Author Robert A. Ricklis wrote, in his ecological study of cultural tradition of the Karankawa Indians (1996, University of Texas Press), that 18th Century documents “indicate the northernmost Karankawan group, the Cocos, living primarily around the mouth of the Colorado River and as far up the coast as the Brazos River.”
Ricklis writes that, “there is considerable archaeological evidence showing that Karankawan culture has prehistoric antecedents on the Texas coast,” and adds in his book that, “a Karankawan characteristic that repeatedly set them apart from neighboring Indian groups was their physical stature. It is clear that the Karankawas were unusually tall for Native Americans … and were noted for their strong and robust physiques.”
A recent article in Texas Highways magazine titled “We’re Still Here” reveals that the Karankawas did not become a “Lost Tribe” like Deacon Creighton wrote in his 1975 book on Brazoria County History. “The Karankawa are not extinct,” the 2022 magazine article states, “and almost everything you thought you knew about them is wrong.”
“Karankawa warriors were the stuff of nightmares” with “cane ornaments piercing their noses and nipples,” the Texas Highways story by John Nova Lomax starts off. “Reports of their savagery date to the accounts of French and Spanish explorers in the 17th and 18th centuries. The Karankawa were described as wearing breechcloths or nothing at all, revealing muscular bodies covered in tattoos and paint.”
“The men were described as fleet of foot and powerful wrestlers,” Lomax writes. “They coated themselves in a poultice made of either shark oil or alligator grease, which warded off mosquitoes and also gave them a pungent aroma. Their red cedar longbows were almost as tall as they were, and their strings sent steel-tipped, goose-feather guided arrows hissing with unerring accuracy through the bodies of their prey and combatants alike.”
The Brownsville Herald published a profile in 2009 on Enrique Gonzalez Jr., a resident of Alamo, Texas, who claims to be a direct descendent of the Karankawa tribe. Gonzalez, a U.S. Army veteran, claims to have a Karankawa grandparent on both sides of his family.
The Brownsville Herald article revealed that Gonzalez grew up in El Gato, a Rio Grande Valley settlement on the Texas-Mexico border where his Karankawa ancestors fled after being driven first from the Texas coastal area where the tribe once thrived and then from more populated areas along the Rio Grande in Texas and Mexico.
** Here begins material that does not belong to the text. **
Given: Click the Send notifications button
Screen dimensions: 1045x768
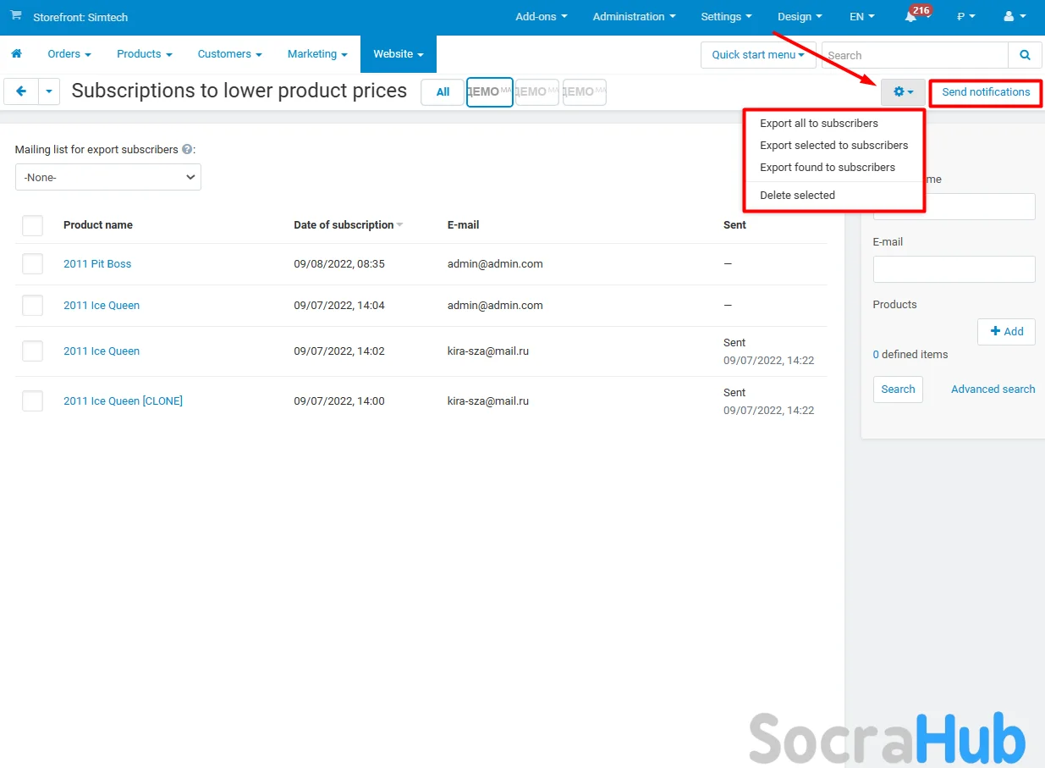Looking at the screenshot, I should pos(986,92).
Hundreds of families across Texas and beyond have also surfaced as modern-day Karankawa or mixed Karankawa who all want to get the word out: “We’re still here.”
“Just like most folks grew up knowing that they were American, or maybe that they were Irish,” Chiara Sunshine Beaumont is quoted in Lomax’s story in Texas Highways magazine. “I grew up knowing that I was Karankawa. When I went to school and was learning about Native Americans, my mother would correct what I was being taught (about Karankawa Indians being vile and extinct).”
Horror stories of the Karankawa tribe being cannibals during and preceding the introduction of Anglo settlers into their region of coastal Texas in the 1820s and 1830s were most likely exaggerated. Robert Ricklis writes in his 1996 book on the Karankawa, “They had their traditional tribal enemies, on whom they may have waged war on a more or less regular basis. Enemies killed in battle were at times apparently subjected to cannibalism, although this was probably similar to the ritualistic practices found among other aboriginal groups and should not in any way be regarded as peculiar to Karankawan culture.”
Ricklis postulates in his book that by the 1840s, the Karankawas “had a population of 100 or so individuals. Survivors of the catastrophic depopulation of the 1820s through 1840s probably dispersed—most likely into northeastern Mexico—to become absorbed into other, still viable native populations.”